Splunk announced the general availability (GA) of Splunk Enterprise 6.2, the latest version of the award-winning platform for machine data, and version 6.2 of Hunk: Splunk Analytics for Hadoop and NoSQL Data Stores.
Splunk Enterprise 6.2 delivers simplified analysis and powerful pattern detection that enables more users across IT and the business to discover relationships in their data and build advanced analytics. Hunk is now also available directly from the Amazon Elastic MapReduce (Amazon EMR) console and priced on an hourly basis.
“The latest versions of Splunk Enterprise and Hunk significantly advance the capability to deliver powerful analytics to a broad range of new users,” said Guido Schroeder, SVP of Products, Splunk. “Splunk Enterprise 6.2 also reduces total cost of ownership through improved scalability; and Hunk 6.2 on AWS EMR drastically decreases time to value for anyone looking to gain value out of data they have been storing in Hadoop.”
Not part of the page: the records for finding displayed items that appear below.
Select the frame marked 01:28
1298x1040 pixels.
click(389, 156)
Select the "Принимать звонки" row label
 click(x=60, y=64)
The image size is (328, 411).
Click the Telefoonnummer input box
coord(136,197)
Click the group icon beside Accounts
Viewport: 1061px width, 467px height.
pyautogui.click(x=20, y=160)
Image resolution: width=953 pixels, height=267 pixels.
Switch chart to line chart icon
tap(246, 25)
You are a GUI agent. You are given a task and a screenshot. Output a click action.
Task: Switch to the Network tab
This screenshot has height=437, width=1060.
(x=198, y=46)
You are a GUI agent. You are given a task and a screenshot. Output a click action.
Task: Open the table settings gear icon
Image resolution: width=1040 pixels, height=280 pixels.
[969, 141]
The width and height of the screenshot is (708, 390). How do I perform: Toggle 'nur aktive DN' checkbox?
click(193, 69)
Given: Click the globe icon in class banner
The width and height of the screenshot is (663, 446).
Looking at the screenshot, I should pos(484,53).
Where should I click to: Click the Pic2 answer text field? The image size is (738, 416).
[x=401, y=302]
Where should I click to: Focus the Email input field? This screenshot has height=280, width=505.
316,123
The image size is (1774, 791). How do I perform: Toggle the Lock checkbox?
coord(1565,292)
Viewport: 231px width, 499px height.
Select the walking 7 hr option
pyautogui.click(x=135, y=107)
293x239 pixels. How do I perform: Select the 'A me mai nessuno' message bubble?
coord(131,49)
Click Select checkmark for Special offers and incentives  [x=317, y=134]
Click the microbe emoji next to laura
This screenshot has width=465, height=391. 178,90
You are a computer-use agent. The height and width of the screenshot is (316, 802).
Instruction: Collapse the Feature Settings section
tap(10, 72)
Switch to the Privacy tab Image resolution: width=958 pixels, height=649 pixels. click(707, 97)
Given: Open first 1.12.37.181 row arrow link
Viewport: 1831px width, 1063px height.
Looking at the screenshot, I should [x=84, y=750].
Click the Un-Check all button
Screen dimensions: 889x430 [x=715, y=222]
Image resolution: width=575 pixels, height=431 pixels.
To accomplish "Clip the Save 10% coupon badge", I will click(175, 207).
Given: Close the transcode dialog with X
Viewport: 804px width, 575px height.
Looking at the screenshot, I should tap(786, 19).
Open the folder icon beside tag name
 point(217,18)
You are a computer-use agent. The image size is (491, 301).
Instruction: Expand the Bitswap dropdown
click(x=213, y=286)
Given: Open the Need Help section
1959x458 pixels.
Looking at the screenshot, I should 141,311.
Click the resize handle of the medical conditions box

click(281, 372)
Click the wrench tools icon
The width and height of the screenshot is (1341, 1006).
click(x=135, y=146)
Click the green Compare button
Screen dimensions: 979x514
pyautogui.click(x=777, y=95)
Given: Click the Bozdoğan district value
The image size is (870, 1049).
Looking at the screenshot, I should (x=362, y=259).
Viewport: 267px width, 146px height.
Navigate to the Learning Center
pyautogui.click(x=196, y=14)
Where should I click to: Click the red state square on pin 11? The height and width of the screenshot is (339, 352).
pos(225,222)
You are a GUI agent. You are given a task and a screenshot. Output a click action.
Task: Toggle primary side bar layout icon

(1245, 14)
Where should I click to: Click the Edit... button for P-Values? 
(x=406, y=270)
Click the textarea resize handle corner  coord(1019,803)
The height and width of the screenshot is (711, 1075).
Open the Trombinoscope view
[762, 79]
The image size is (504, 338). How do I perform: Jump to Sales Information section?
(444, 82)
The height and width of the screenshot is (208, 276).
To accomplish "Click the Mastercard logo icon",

Splunk Enterprise 6.2 puts powerful analytics in the hands of even more users. New features in Splunk Enterprise 6.2 include:
- Easier Data Onboarding: New intuitive wizard makes it easier to onboard any machine data. New interface guides users through previewing, onboarding and preparation of machine data for downstream analysis.
- Instant Pivot: Pivot directly on any machine data, enabling powerful analysis and rapid creation of dashboards without advanced knowledge of Splunk Search Processing Language.
- Enhanced Event Pattern Detection: Speeds analysis by automatically grouping similar events to discover meaningful patterns in the underlying machine data.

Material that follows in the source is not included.